Most of Lindenhurst’s north-south roads dead end at the Long...

Most of Lindenhurst’s north-south roads dead end at the Long Island Rail Road tracks, which sit above Hoffman Avenue.  Credit: Danielle Silverman

Lindenhurst officials are considering a plan to open up a major thoroughfare in the village that dead ends at the Long Island Rail Road trestle to relieve congestion on other roads.

The village board last week approved a hearing in September to gauge public opinion on opening Broadway underneath the tracks, but on Thursday cancelled it.

“It’s not that we’re getting rid of the idea, but I just want to fine-tune a few things before we move forward,” said Mayor Mike Lavorata.

Most of the village’s north-south roads dead end at the tracks, which sit above Hoffman Avenue. The only roadways that continue through are 5th and 8th streets and Delaware, Strongs and Wellwood avenues. Officials said those thoroughfares have become clogged in recent years due to an increasingly robust downtown and a new 260-unit apartment complex on Hoffman.  

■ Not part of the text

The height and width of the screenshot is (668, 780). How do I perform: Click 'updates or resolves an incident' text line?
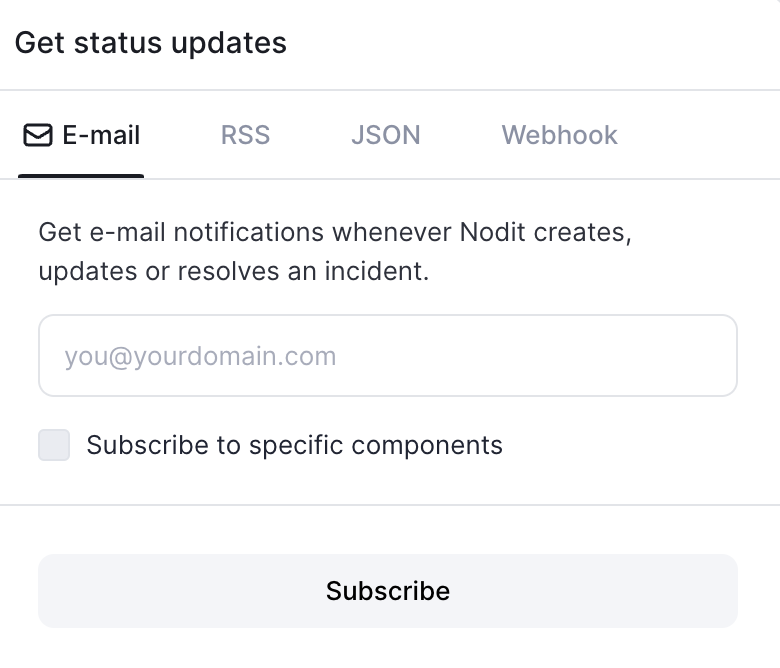tap(233, 272)
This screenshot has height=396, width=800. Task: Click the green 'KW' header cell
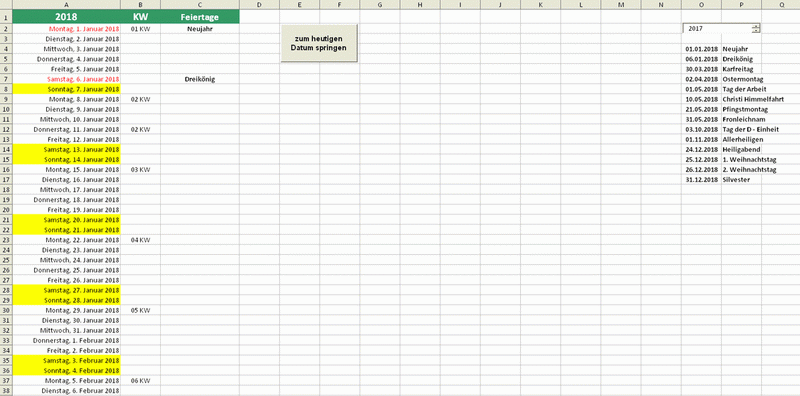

“There haven’t been any changes to the flow of traffic in the village in probably 40, 50 years,” said Suffolk County Legis. Kevin McCaffrey (R-Lindenhurst), who has been spearheading the discussion on Broadway. “But we’ve had significant changes in our downtown . . . . so it might be a good idea to spread some of that traffic to other areas.”

While Broadway is a village road, Hoffman belongs to the county. McCaffrey has earmarked $300,000 in capital funds in the 2023 budget toward the project. Opening up Broadway would involve removing curbs, grading the roadway, installing a traffic light and eliminating the LIRR parking under the tracks. The Metropolitan Transportation Authority, which owns the land but has a lease agreement with the village, would have to sign off on the project.

McCaffrey pointed to traffic accidents and a pedestrian fatality that occurred several years ago at the site and said the measures would make the area safer. He said the project may include another traffic light where Broadway empties into Wellwood, which could slow traffic there, making it safer for pedestrians and allowing residents of nearby dead-end streets to more easily exit.

“I think it would be a real game changer in terms of redesigning the traffic flow into the village in a positive way,” he said.

Traffic and feasibility studies would need to be done, but first the village will seek public opinion at a future hearing.

“Before we take any serious steps in allocating any funds or efforts into it, we want to be sure it’s something that best serves the public and the village at large,” said trustee RJ Renna.